Carolyn Hodges Great Save Fund
Learning CPR and first aid has long been a part of Girl Scouting from
girls working toward their First Aid Badge to troop leaders or other
adult volunteers becoming first aid/CPR certified so their troop can
participate in various activities or programs.
Now, any registered Girl Scout age 12 years and older (girls and adult volunteers), may apply for a mini-grant to help underwrite the cost of first aid/CPR certification. Both troops and individuals may apply.
You will pay $15 or 50% of the cost of the class (which ever is lower) and the Carolyn Hodges “Great Save” Fund will cover the rest. For example if your class costs $50, you will pay $15 and the grant will pay $35. If your class is $24, you will pay $12 and the grant will pay $12. Costs will be reimbursed after the participant completes the class and questionnaire.
Each year, funds will be distributed throughout the council, so that Girl Scouts across the 47-county area may have access to grant funds throughout the year. Applications will be reviewed on an ongoing basis. Funds are limited and priority will be given to troops or individuals with scheduled Girl Scout activities or trips that require the certification.
*PLEASE NOTE: Participants in CPR/First Aid classes hosted by
GSKSMO automatically receive this benefit and should not apply for
the Great Save Fund.
History of The Carolyn Hodges "Great Save" Fund
In May 2014, Dr. Glenn Hodges had a major cardiac episode, and the only reason he is with us today is because his wife performed life-saving CPR. Mrs. Carolyn Hodges credits her knowledge of CPR to her time as a troop leader and long-time Girl Scout volunteer.

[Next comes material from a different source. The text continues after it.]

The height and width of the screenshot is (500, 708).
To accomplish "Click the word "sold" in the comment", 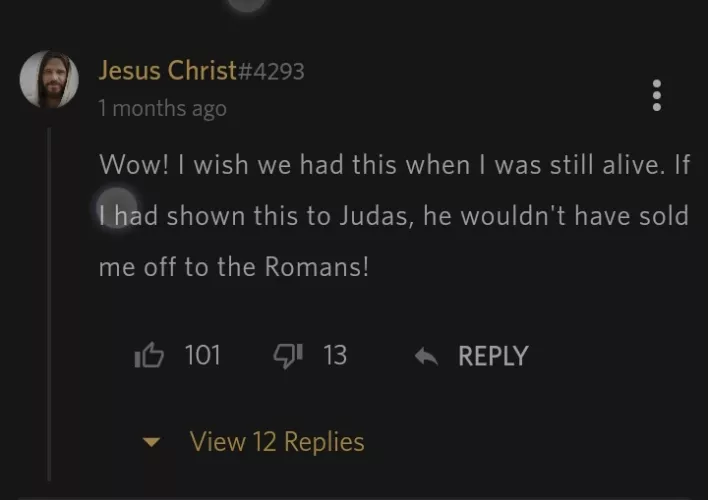I will tap(664, 216).
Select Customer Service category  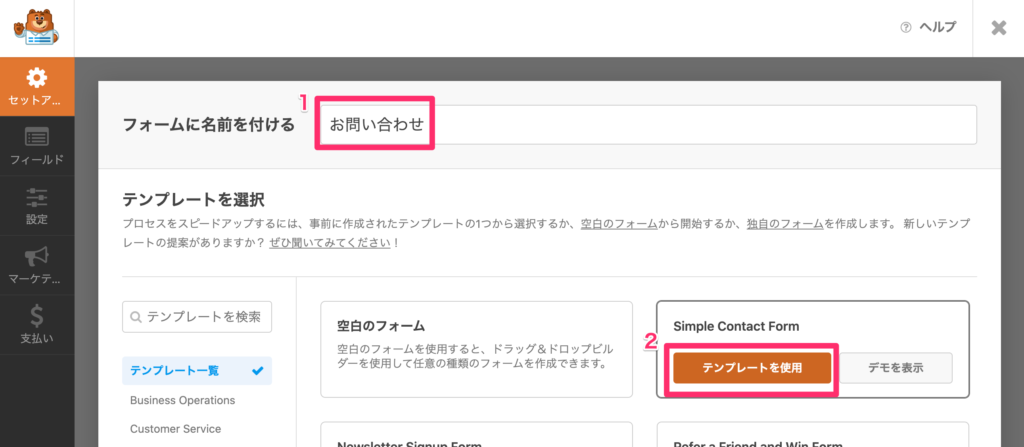(176, 429)
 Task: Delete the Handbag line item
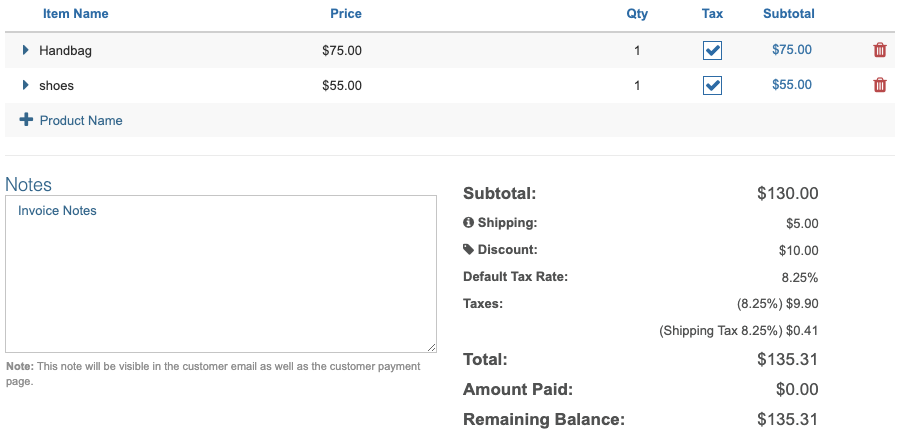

Mrs. Hodges received the "Great Save" award from Overland Park Regional Medical Center for performing life-saving CPR on her husband while waiting for the ambulance to arrive.
With a renewed appreciation for the value of being CPR certified, Dr. and Mrs. Hodges were determined to help other people become certified, too. The Carolyn Hodges "Great Save" Fund was established so that more Girl Scouts may learn how to respond to victims of breathing and cardiac emergencies. The family also wants to highlight the importance of immediate response to medical emergencies and, most importantly, calling 911.
Dr. Hodges had a successful career as a clinician, teacher, clinical investigator, and physician executive. He was affiliated with the Department of Veteran Affairs from 1974-1999 and was a faculty member at the University of Kansas College of Medicine and Health Science.
Mrs. Hodges was a Girl Scout throughout her childhood. She earned the highest award in Girl Scouting, the Curved Bar (today called the Gold Award). As an adult, she started volunteering for Girl Scouts when she and her husband moved to Kansas City in 1974. In addition to her volunteer work, Mrs. Hodges was an early childhood education teacher.
The couple has four grown daughters, all of whom are Girl Scout alumnae; three of their granddaughters are also Girl Scouts.